As with other SEC cyber enforcement actions, Commissioners Hester Peirce and Mark Uyeda (together, the "Dissenting Commissioners") opposed the charges claiming that the SEC is "playing Monday morning quarterback" and engaging in "hindsight review to second-guess the disclosure."1 Recently, the U.S. District Court for the Southern District of New York dismissed nearly all counts against SolarWinds in the SEC's landmark enforcement litigation against the company and its chief information security officer (CISO) Tim Brown. Throughout its opposition, the commissioners noted the similarities in the charges in these four cases with those dismissed by the court in the Securities and Exchange Commission v. SolarWinds Corp. & Timothy G. Brown decision. The SEC's latest charges make clear that the agency is undeterred in pushing its cyber enforcement agenda ahead.

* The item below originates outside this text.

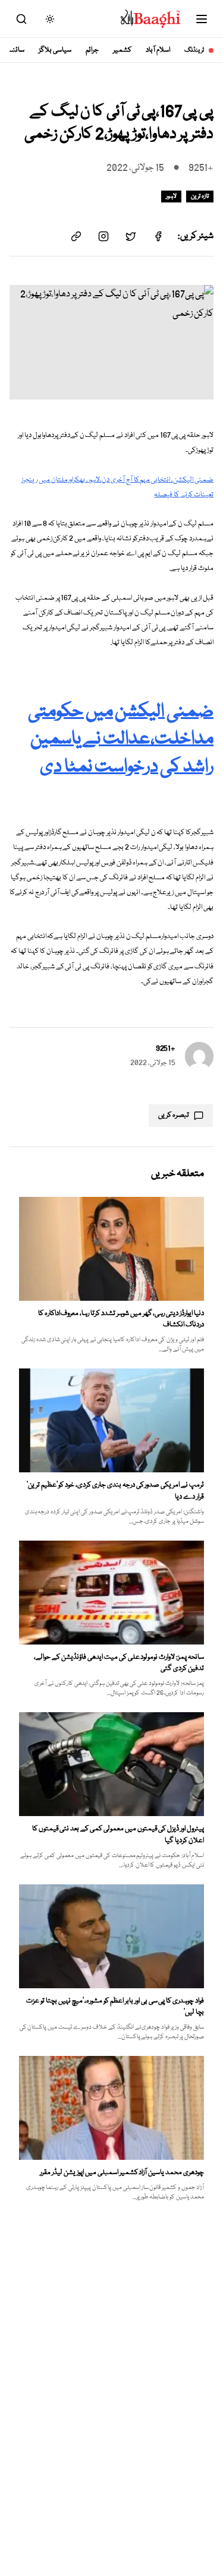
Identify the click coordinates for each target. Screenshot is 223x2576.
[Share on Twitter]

Allegedly Misleading Cybersecurity Incident Disclosures
Both Avaya and Mimecast publicly disclosed the cybersecurity incidents that they experienced. The SEC does not claim that these disclosures contained a materially false representation. Rather, similar to the unsuccessful arguments it made in the SolarWinds case, the SEC alleges that the disclosures contained material omissions.
Avaya
Avaya is a global provider of digital communication products and service and was a public company from January 2018 to February 2023. According to the SEC,2 Avaya identified two servers segmented from the corporate network that had the compromised Orion software installed. Through this compromised software, threat actors obtained unauthorized access to Avaya's systems from January through December 2020. The threat actors, who were likely nation-state hackers, accessed 145 shared files, some of which contained confidential and/or proprietary information, including instructions regarding remote access and product configurations for at least one customer, and monitored the email traffic of one of the company's cybersecurity personnel.

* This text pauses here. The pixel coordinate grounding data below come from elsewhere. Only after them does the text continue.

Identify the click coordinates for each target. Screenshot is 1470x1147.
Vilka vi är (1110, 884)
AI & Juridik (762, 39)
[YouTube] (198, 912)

In February 2021, Avaya disclosed this incident in its quarterly report on a Form 10-Q. The report stated that the incident resulted in "access to a limited number of Company email messages" and "no current evidence of unauthorized access to our other internal systems."
The SEC claimed that this disclosure was deficient because it omitted information that the SEC deemed to be material in violation of Sections 17(a)(2) and 17(a)(3) of the Securities Act and Section 13(a) of the Exchange Act and Rules 12b-20 and 13a-13 thereunder.3 Specifically, the SEC alleged that the report failed to disclose "the likely attribution of the activity to a nation-state threat actor, the long-term unmonitored presence of the threat actor in Avaya's systems, the access to at least 145 shared files some of which contained confidential and/or proprietary information, and the fact that the mailbox the threat actor accessed belonged to one of Avaya's cybersecurity personnel." Avaya settled with the SEC, consented to cease and desist from committing or causing any violations of the above listed securities laws and agreed to pay a $1 million civil penalty.
Mimecast
Mimecast is a provider of cloud security and risk management services and was a public company until May 2022. The SEC alleged4 that the same threat actors responsible for the SolarWinds incident used the compromised Orion software to access Mimecast computers. The SEC further alleged that these threat actors accessed internal emails, accessed most of the data export code used in Mimecast software, exfiltrated authentication certificates and accessed five customers' cloud platforms using stolen certificates. In addition, the threat actor accessed an encrypted database containing approximately 31,000 customers and the server and configuration information for approximately 17,000 customers, although Mimecast's investigation found no evidence that the threat actor had accessed the relevant decryption keys or had accessed customer email or archive data.
Mimecast filed multiple Form 8-Ks disclosing this incident. In a Jan. 12, 2021, Form 8-K, the company disclosed that Mimecast-issued certificates provided to certain customers had been compromised and that approximately 10 percent of its customers used the connection that was impacted by the stolen certificates. A Jan. 26, 2021, Form 8-K Mimecast filed noted that this incident was related to the SolarWinds Orion software compromised and perpetrated by the same sophisticated threat actors. It also noted that the threat actor accessed, and potentially exfiltrated, certain encrypted service account credentials used to connect to on-premise and cloud services. A March 16, 2021, Form 8-K disclosed that the threat actor used stolen certificates to target only a small number of customers and accessed a limited amount of the company's source code that would not be sufficient to build or run any aspect of the Mimecast service.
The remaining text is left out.